Overall I like them, they definitely speed things up. I don't think most experienced software engineers have much to worry about for now. But I am really worried about juniors. Why higher a junior engineer, when you can just tell your seniors they need to use Copilot to crank out more code

By @denvermullets - 11 days
this is almost exactly how ive been using llms. i dont like the code complete in the ide, personally, and prefer all llm usage to be narrow specific blocks of code. it helps as i bounce between a lot of side projects, projects at work, and freelance projects. not to mention with context switching it really helps keep things moving, imo
By @justinl33 - 11 days
I've maintained several SDKs, and the 'cover everything' approach leads to nightmare dependency trees and documentation bloat. imo, the LLM paradigm shifts this even further - why maintain a massive SDK when users can generate precisely what they need? This could fundamentally change how we think about API distribution.
By @jimmydoe - 11 days
Anyone has good recommendation of LocalLLM for autocompletion

Most editors I use supports online LLM but it's too slow sometimes for me.

By @dboreham - 10 days
Interesting that he had the same thought initially as I did (after running a model myself on my own hardware) : this is like the first time I ran a traceroute across the planet.
By @lysecret - 11 days
Funny, he starts of dismissing an AI IDE to end with building an AI IDE :D (Smells a little bit like not invented here syndrom) Otherwise fascinating article!
By @theptip - 10 days
This lines up well with my experience. I’ve tried coming at things from the IDE and chat side, and I think we need to merge tooling more to find the sweet spot. Claude is amazing at building small SPAs, and then you hit the context window cutoff and can’t do anything except copy your file out. I suspect IDEs will figure this out before Claude/ChatGPT learn to be good enough at the things folks need from IDEs. But long-term, i suppose you don’t want to have to drop down to code at all and so the constraints of chat might force the exploration of the new paradigm more aggressively.

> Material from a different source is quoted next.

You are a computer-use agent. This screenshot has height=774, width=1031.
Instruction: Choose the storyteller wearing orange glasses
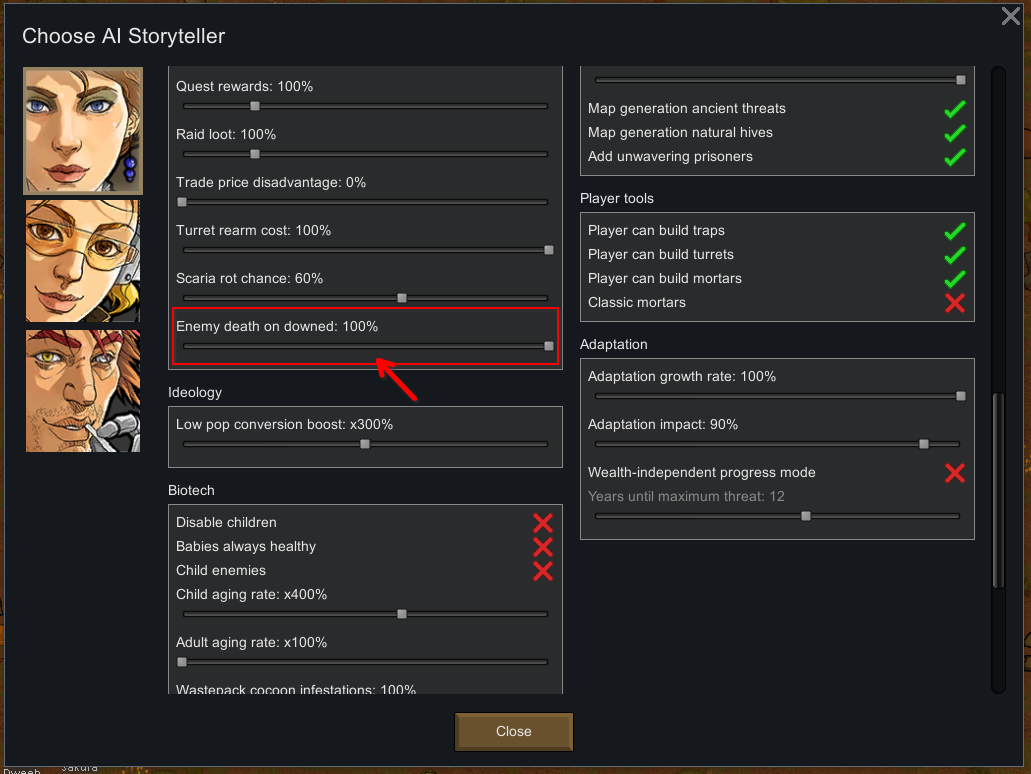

Hot take of the day, I think making tests and refactors easier is going to be revolutionary for code quality.

By @jordanmorgan10 - 10 days
The more experienced the engineer the less CSS is on the page. This seems to be a universal truth, I want to learn from these people - but my goodness, but could we at least use margins to center content.
By @assimpleaspossi - 11 days
Since all these AI products just put together things they pull from elsewhere, I'm wondering if, eventually, there could be legal issues involving software products put together using such things.
By @EGreg - 11 days
Can’t we just use test-driven development with AI Agents?

1) Idea

2) Tests

3) Code until all tests pass

By @_boffin_ - 11 days
Does anyone know of any good chat based ui builders. No. Not build a chat app.

Does webflow have something?

My problem is being able to describe what I want in the style I want.

By @User23 - 11 days
LLMs are, at their core, search tools. Training is indexing and prompting is querying that index. The granularity being at the n-gram rather than the document level is a huge deal though.

Properly using them requires understanding that. And just like we understand every query won’t find what we want, neither will every prompt. Iterative refinement is virtually required for nontrivial cases. Automating that process, like eg cursor agent, is very promising.